Guest stars often participated in some of the skits (mostly the PFFT! You Was Gone skit); however, this did not occur until later seasons.

While the meat of the segments were comedy-based, there were several serious, music-based segments, including:

  • The Million Dollar Band : This was a jam-session segment, airing from 1980 through 1988, composed of legendary Nashville musicians Chet Atkins, Boots Randolph, Roy Clark, Floyd Cramer, Charlie McCoy, Danny Davis, Jethro Burns, and Johnny Gimble.
  • A singer-songwriter segment, where one of the guest performers for the week would sing one of his popular hits. Then, he would introduce a song he/she wrote and was made popular by another artist.
  • The Hee Haw Gospel Quartet: Almost always closed the show's last segment.
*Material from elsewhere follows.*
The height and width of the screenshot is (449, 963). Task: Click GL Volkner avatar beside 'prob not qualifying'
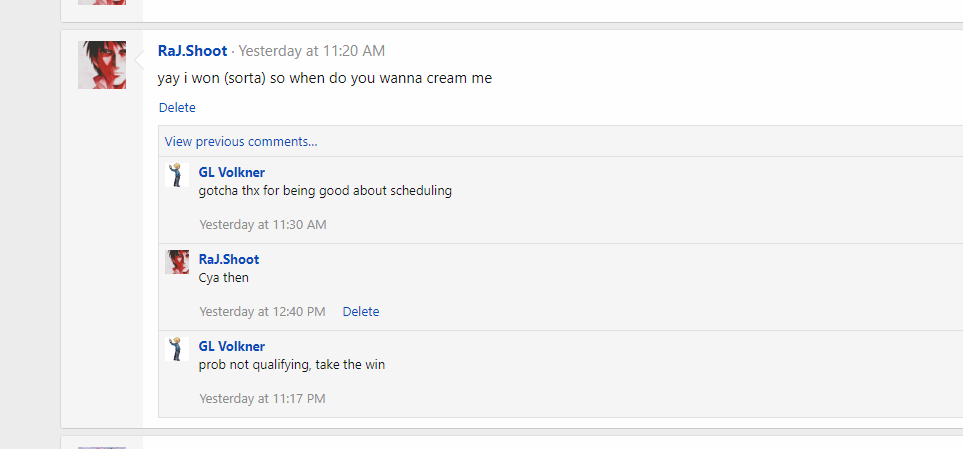click(177, 349)
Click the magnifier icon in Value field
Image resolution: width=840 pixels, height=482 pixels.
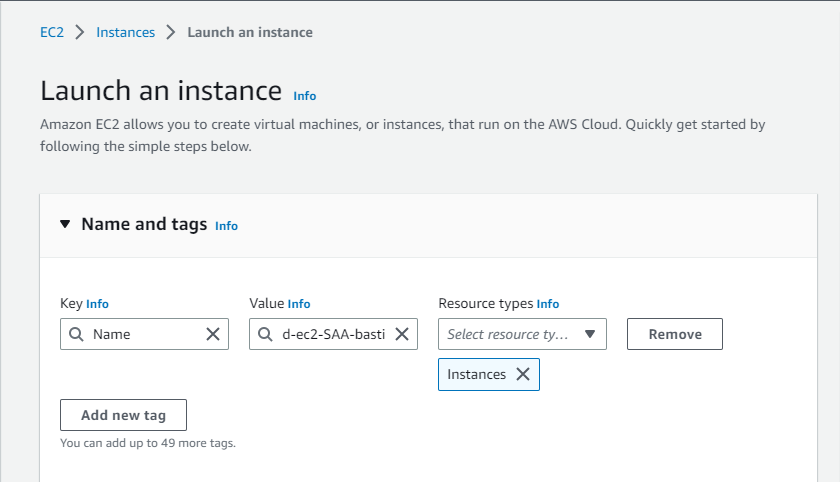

Clark, Owens, Grandpa Jones, and Kenny Price would sing a gospel hymn. Several of their performances were released as recordings. Joe Babcock took over as lead singer after Owens left the show. Ray Burdette sang bass after the death of Kenny Price, but the quartet was not featured as often then. However, the show usually closed with a gospel song—if not by the Quartet, then by the entire cast.

At the end of the show...hosts Clark and Owens, backed by the entire cast, sang the song:

"We loved the time we spent with you,
To share a song and a laugh or two,
May your pleasures be many, your troubles be few..."

And ended with Owens and Clark saying:

"So long everybody! We'll see you next week on...HEE-HAW!! " (The closing song would be replaced in the early 1980s)
  • The closing song was changed to this:
"So long, we sure had a good time! So long, gee, the company was fine! Singin' and a dancin', Laughin' and a prancin', Adios, farewell, goodbye, good luck, so long...HEE-HAW!! "
  • And after the closing credits, cast member Cathy Baker would utter her trademark sign-off line, "THAT'S all!" (preceded from the mid-1980s to 1992 by "This has been a Gaylord Production from Opryland Studios!"